◆ **Stored data**
>>>

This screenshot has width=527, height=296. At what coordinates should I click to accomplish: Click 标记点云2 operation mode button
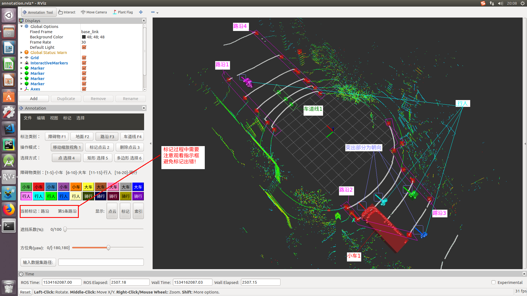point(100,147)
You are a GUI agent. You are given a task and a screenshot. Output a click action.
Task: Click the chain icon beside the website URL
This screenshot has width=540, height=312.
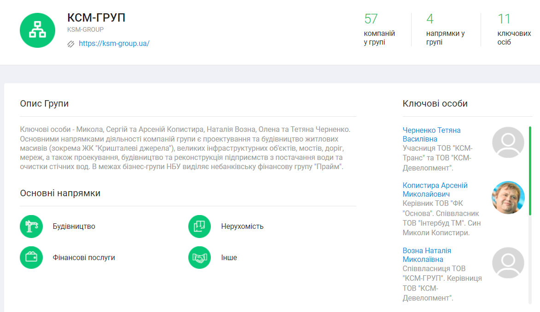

<<<
>>>

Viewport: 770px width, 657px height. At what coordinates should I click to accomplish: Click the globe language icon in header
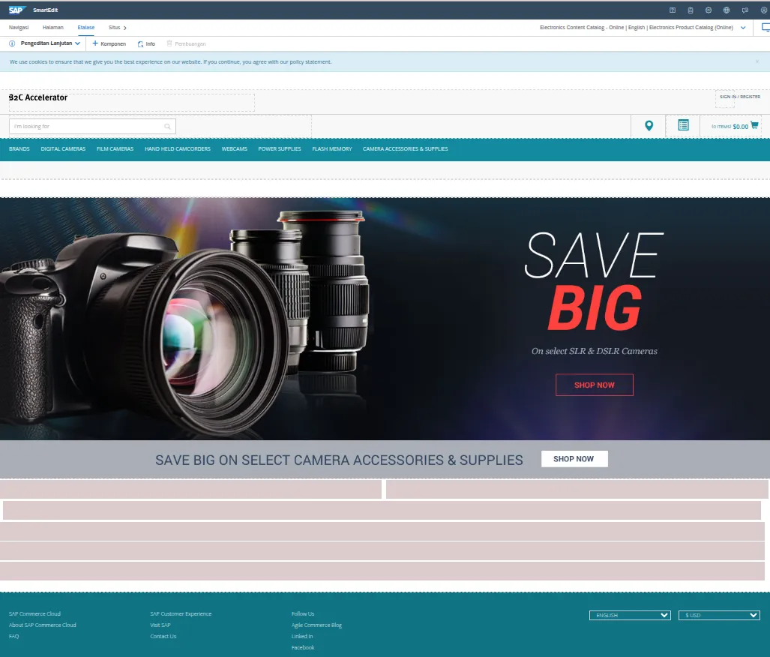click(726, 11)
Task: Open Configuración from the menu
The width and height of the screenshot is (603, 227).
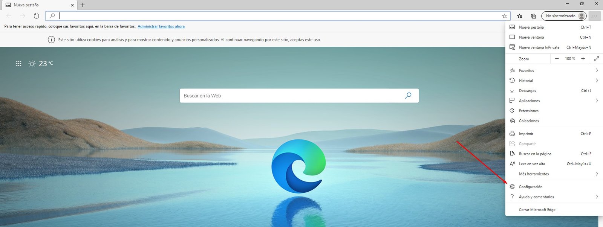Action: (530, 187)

<<<
>>>

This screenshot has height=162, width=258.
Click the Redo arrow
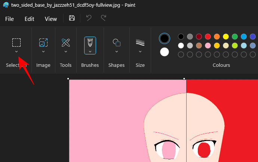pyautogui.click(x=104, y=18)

<<<

◆ **Task prompt**
Skipping the pictures, print the lines in the listing above exactly as written, starting at the line with "This screenshot has width=527, height=296." and ending at the line with "You are a GUI", both included.

◆ **Answer to this problem**
This screenshot has width=527, height=296. At what coordinates should I click to accomplish: Click 标记点云2 operation mode button
point(100,147)
You are a GUI agent. You are given a task and a screenshot. Output a click action.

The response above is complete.